L’ONU sur la guerre en Ukraine : “le risque d’un désastre nucléaire est réel”

EUR

« Le risque d’un désastre nucléaire en Ukraine, qui aurait même des conséquences au-delà, est réel », ont prévenu les Nations Unies hier suite aux activités militaires prenant place près de la centrale de Zaporijjia. L’Ukraine a prévenu que certaines parties du complexe avaient été « sérieusement endommagées » par des frappes militaires russes. Alors que Moscou avait pris possession de la centrale début mars, l’armée russe semble tirer des missiles vers des zones civiles depuis le site.
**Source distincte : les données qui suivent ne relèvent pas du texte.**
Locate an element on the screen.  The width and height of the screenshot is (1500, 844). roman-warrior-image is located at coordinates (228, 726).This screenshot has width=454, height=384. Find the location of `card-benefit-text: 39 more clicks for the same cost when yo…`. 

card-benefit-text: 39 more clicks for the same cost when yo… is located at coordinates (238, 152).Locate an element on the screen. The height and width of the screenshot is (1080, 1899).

Une « tactique de terreur », comme la qualifie le Président ukrainien Volodymyr Zelensky, qui pourrait avoir des « conséquences catastrophiques » explique ainsi le responsable de l’Agence Internationale de l’Énergie Atomique (une branche de l’ONU) Rafael Grossi. Du côté russe, on se défend en expliquant que c’est l’Ukraine qui aurait orchestré cette attaque – une plaidoirie qui ne semble pas convaincre les dirigeants de l’Ouest qui condamnent le côté irresponsable de l’action russe. D’ailleurs, le porte-parole du Kremlin Dmitry Peskov a déclaré ce lundi qu’il n’y avait pour l’instant pas les bases nécessaires pour organiser une rencontre entre Zelensky et son homologue russe Vladimir Poutine.

GBP

D’après les informations du Sunday Telegraph, la favorite à la succession de Boris Johnson au poste de Premier Ministre, Liz Truss, planifierait déjà d’accélérer des coupes d’imposition qu’elle a prévu dans l’optique de dynamiser l’économie britannique. Alors qu’initialement celles-ci auraient dû intervenir pour avril 2023, soit le début de la prochaine année fiscale, elle pourrait faire le nécessaire pour acter ce changement dans les quelques jours qui suivraient le début de son mandat. Rappelons que son rival Rishi Sunak, ex-Ministre des Finances qui était justement à l’origine d’une hausse des impôts en avril 2022 dans l’optique d’équilibrer les comptes du pays suite à la pandémie, insiste sur le fait qu’une baisse des impôts aurait des conséquences inflationnistes et serait donc contre-productive.

USD

Les créations d’emplois non-agricoles ont été bien supérieures à ce qui était attendu en juillet : alors que le consensus s’attendait à 250 000 créations d’emplois, c’est au final un chiffre de 528 000 qui est venu totalement surprendre les investisseurs. En parallèle, le taux de chômage baisse à 3.5% alors qu’il était attendu stable à 3.5%. Cette nouvelle vient totalement booster le dollar puisque, selon l’analyse faite ces dernières semaines par le Président de la Fed Jerome Powell, une économie qui créé des emplois n’est pas en récession. On s’attend donc à ce que, pour lutter contre l’inflation, la banque centrale continue à augmenter ses taux directeurs – et ce malgré le fait que sur le premier semestre de 2022 le pays affiche une décroissance.